> Prompt
Report, as a bare number, how many lines in the data contain "agent".

> The data
BEGIN

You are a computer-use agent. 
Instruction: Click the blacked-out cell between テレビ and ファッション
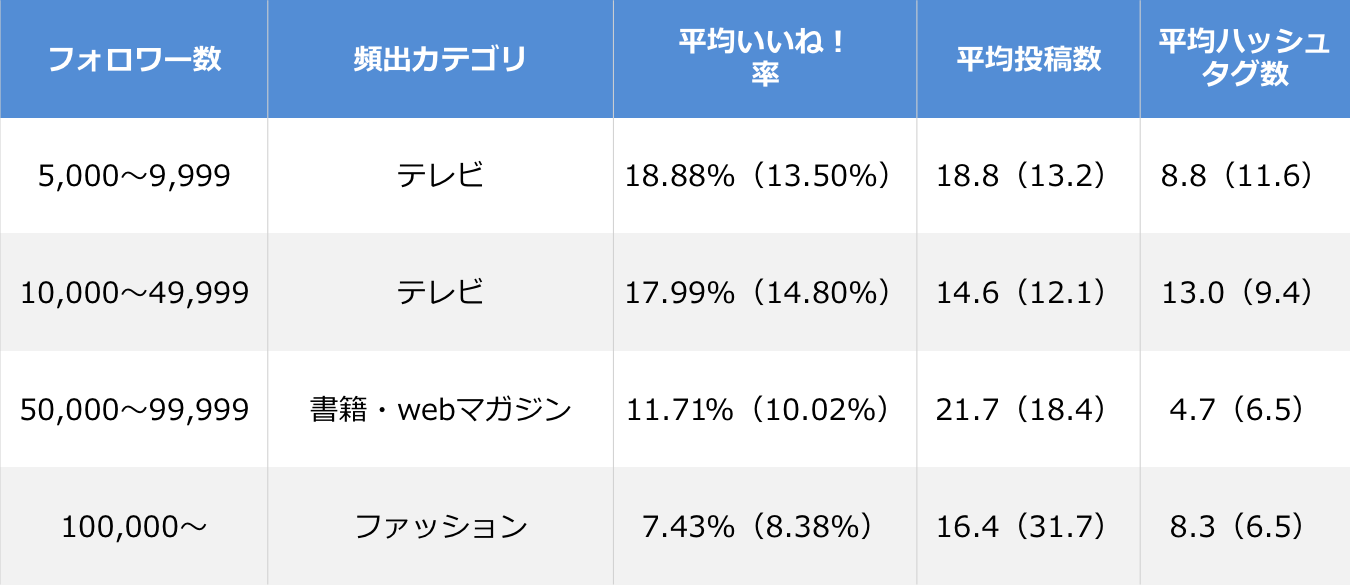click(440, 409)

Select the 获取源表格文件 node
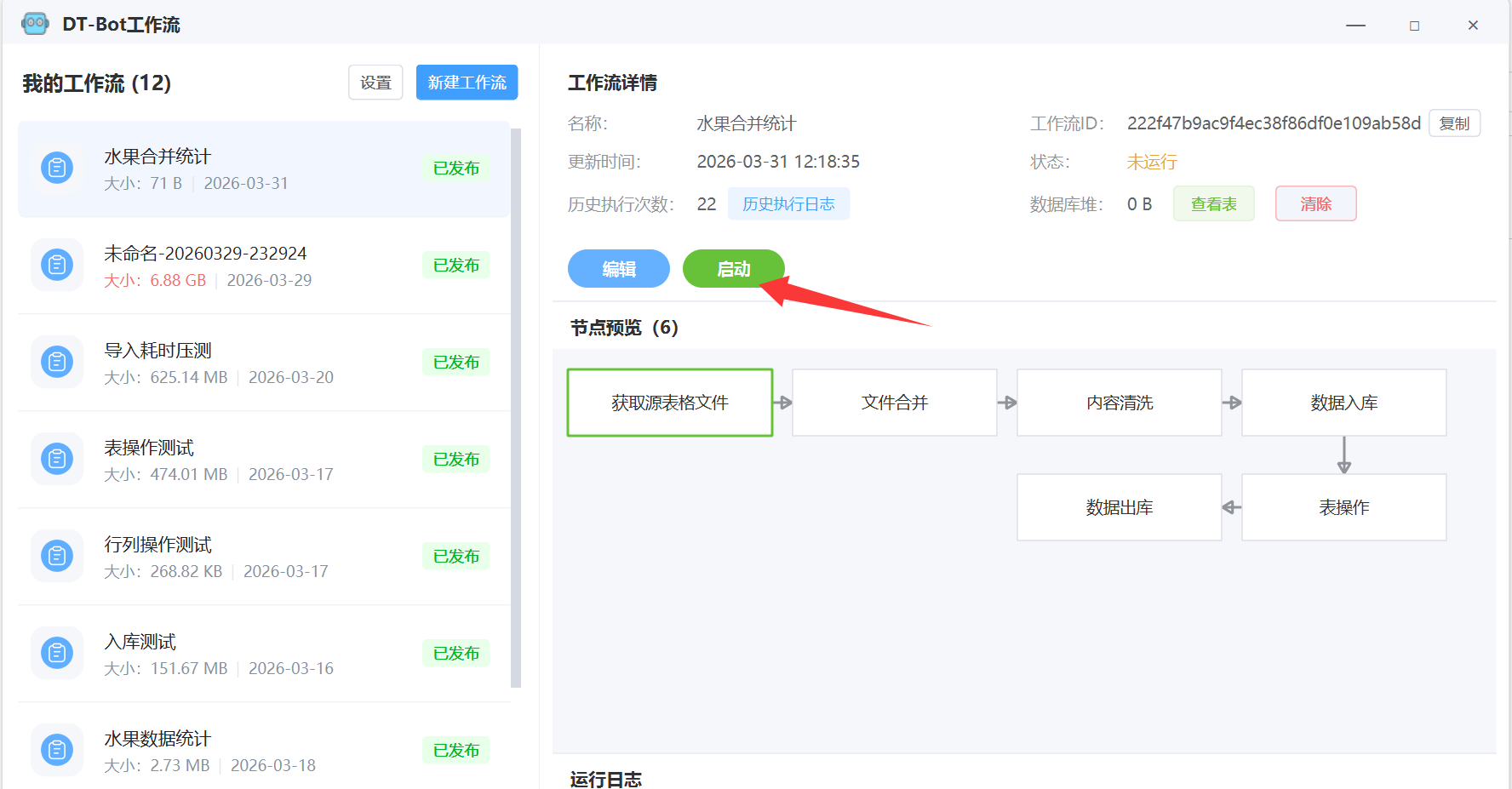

END
BEGIN

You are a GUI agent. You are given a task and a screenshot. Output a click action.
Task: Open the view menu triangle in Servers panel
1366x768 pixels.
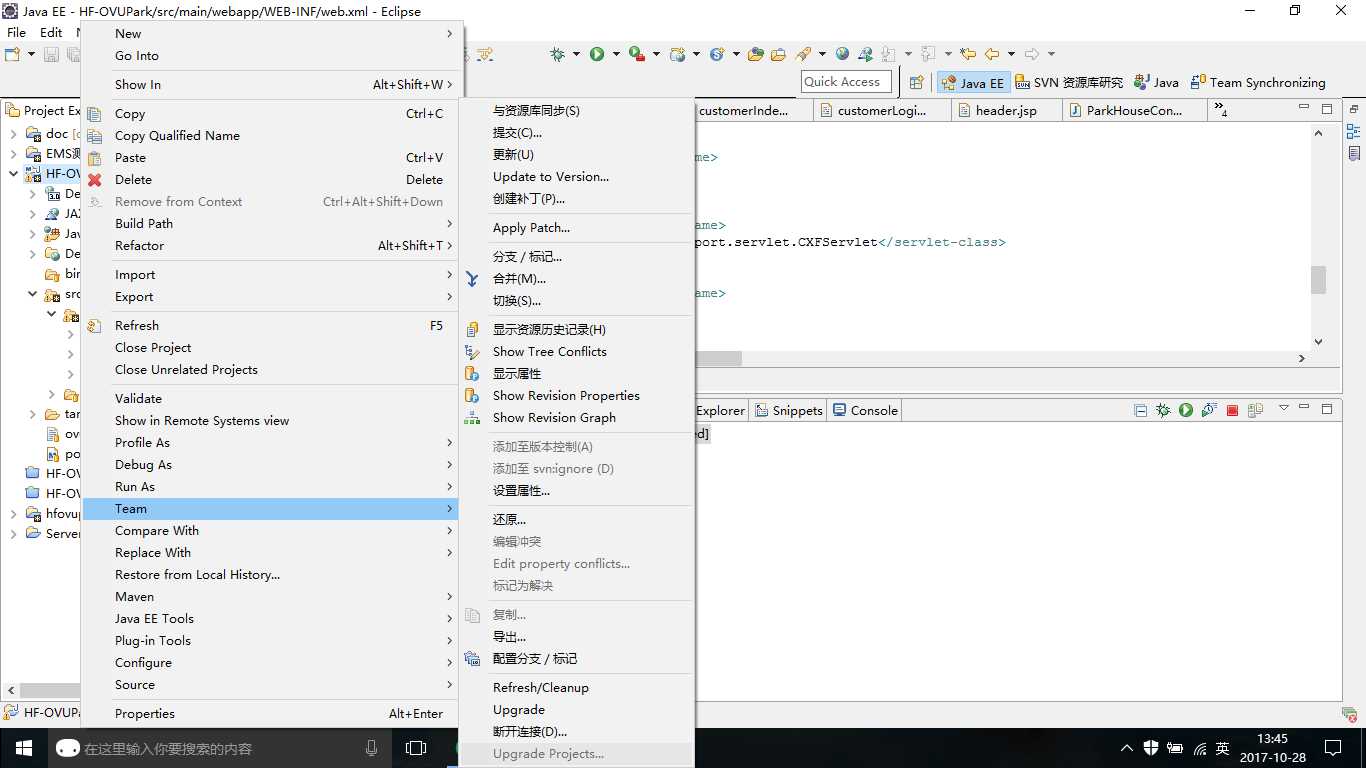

END
BEGIN

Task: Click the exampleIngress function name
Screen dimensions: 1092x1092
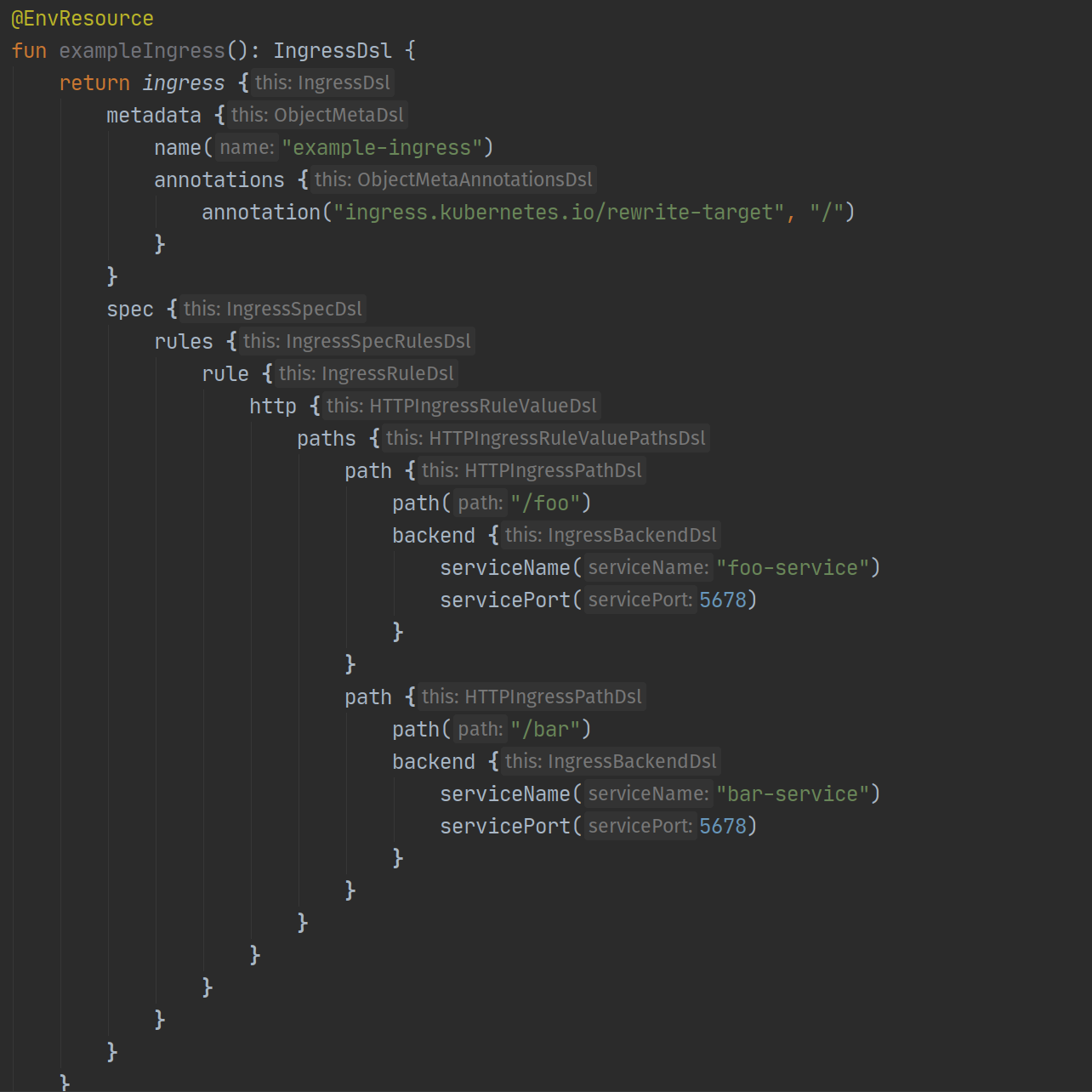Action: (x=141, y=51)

END

> Your solution
2